I don't think you've copied all the code, but it looks like your trying to use EntityIterator as both a trait, and a type.

right you are! sorry about that, made a typo when I rewrote the names to be a bit more understandable, it should be fixed now.

I’m not exactly sure what the problem is with your original code, but &’a mut Something<‘a> is generally an anti-pattern that causes the sorts of error you’re seeing. I did come up with something that compiles by using std::slice::Iter to walk over the data instead of doing it by hand (below). You should also be able to construct something very similar with a combination of Iterator::zip and other adapters without needing a custom struct.

#[derive(Clone)]
struct Data {}
trait Entity {}

use std::slice;

struct EntityIterator<'a> {
    entities: slice::IterMut<'a, Box<dyn Entity>>,
    data: slice::Iter<'a, Data>,
}

impl<'a> EntityIterator<'a> {
    pub fn new(entities: &'a mut Vec<Box<dyn Entity>>, data: &'a Vec<Data>) -> Self {
        Self {
            entities: entities.iter_mut(),
            data: data.iter(),
        }
    }
}

impl<'a> Iterator for EntityIterator<'a> {
    type Item = (Data, &'a mut dyn Entity);

    fn next(&mut self) -> Option<Self::Item> {
        use std::ops::DerefMut;
        match (self.data.next(), self.entities.next()) {
            (Some(d), Some(e)) => Some((d.clone(), e.deref_mut())),
            (None, None) => None,
            _ => panic!("Vectors mismatch!"),
        }
    }
}

(Playground)

Thanks! I'm not quite getting the code to compile with these changes, but it definitely gives me something to try to understand and see if that helps me get a better grasp of this. edit: ah, found the error, I had missed adding the iter-calls to the assignments in new.
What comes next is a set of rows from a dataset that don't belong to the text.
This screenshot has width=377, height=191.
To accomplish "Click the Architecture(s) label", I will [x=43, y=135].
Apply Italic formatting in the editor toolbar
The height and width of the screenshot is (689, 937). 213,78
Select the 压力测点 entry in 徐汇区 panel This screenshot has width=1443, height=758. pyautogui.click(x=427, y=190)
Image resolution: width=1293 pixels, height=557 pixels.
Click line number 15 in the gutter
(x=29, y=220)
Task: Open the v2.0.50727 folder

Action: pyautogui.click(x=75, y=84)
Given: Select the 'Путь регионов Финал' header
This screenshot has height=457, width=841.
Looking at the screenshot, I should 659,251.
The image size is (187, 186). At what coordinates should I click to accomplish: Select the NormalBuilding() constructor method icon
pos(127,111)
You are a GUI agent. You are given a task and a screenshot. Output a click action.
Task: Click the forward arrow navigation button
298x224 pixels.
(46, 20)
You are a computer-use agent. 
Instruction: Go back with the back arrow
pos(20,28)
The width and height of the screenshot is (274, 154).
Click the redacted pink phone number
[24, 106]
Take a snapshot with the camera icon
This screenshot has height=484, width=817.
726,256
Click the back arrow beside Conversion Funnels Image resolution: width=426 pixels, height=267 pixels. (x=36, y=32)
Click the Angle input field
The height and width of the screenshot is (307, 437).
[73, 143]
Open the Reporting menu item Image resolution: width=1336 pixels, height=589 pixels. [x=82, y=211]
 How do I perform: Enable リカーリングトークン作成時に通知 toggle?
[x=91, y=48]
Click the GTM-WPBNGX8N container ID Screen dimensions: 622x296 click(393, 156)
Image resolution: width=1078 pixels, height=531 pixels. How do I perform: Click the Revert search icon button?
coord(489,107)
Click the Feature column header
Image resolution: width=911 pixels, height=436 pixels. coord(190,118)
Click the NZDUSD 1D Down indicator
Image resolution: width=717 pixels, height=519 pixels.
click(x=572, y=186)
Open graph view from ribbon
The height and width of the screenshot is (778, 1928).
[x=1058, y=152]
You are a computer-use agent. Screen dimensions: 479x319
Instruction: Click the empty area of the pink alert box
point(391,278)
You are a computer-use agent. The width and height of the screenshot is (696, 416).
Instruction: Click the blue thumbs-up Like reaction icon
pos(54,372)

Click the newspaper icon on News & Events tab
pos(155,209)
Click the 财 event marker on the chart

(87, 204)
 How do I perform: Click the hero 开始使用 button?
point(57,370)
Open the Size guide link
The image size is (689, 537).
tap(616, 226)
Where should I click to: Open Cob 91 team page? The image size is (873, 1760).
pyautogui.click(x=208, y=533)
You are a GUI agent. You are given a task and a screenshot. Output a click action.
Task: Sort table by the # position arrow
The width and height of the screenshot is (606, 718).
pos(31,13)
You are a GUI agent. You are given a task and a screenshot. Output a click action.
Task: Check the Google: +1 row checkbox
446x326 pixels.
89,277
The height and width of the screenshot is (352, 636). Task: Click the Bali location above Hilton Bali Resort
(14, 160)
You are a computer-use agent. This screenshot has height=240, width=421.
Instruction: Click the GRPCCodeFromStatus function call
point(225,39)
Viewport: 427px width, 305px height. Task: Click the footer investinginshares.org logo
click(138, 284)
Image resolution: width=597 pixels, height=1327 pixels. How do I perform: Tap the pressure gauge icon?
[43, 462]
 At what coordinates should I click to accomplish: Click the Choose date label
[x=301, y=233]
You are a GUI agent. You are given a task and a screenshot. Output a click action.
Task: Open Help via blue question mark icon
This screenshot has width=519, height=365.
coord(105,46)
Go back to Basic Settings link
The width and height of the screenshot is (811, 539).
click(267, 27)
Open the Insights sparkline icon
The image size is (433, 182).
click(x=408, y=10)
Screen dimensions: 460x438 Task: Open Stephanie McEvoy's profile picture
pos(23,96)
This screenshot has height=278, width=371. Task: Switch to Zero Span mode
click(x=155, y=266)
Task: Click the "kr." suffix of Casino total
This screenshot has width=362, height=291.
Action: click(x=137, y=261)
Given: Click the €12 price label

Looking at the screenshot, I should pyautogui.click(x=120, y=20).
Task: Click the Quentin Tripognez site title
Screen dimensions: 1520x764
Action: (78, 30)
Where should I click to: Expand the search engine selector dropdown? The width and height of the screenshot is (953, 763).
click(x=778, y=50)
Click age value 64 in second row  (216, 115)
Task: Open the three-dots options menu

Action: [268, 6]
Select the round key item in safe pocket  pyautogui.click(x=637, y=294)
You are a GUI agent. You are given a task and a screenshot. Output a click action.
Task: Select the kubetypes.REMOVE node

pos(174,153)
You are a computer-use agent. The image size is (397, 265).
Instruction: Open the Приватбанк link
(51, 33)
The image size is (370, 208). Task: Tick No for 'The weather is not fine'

Why is &'a mut Something<'a> an anti-pattern? Would really like to understand rather than just copy-pasting some code

I understand the timings for the basic cases, but for cases like these my head just explodes and it feels like I start trial and erroring (or blindly following compiler recommendations) when I don't understand it, anything is likely to help

I think I’ve spotted a fundamental part of the trouble. &mut references are exclusive, but your next() implementation tries to copy one: on copy stays with the iterator and the other gets returned. To write the iterator yourself, you’d need to use something like split_first_mut to split the &mut you want to return from the ones you will need to return later.

Something<‘a> effectively means that Something contains a &’a ... reference, and thus can live no longer than ’a. If it’s also borrowed for ’a, then it must live at least as long as ’a, so this construct borrows the object for its entire existence. This prevents lots of useful things being done to the borrowed object in the future, such as deconstructing it.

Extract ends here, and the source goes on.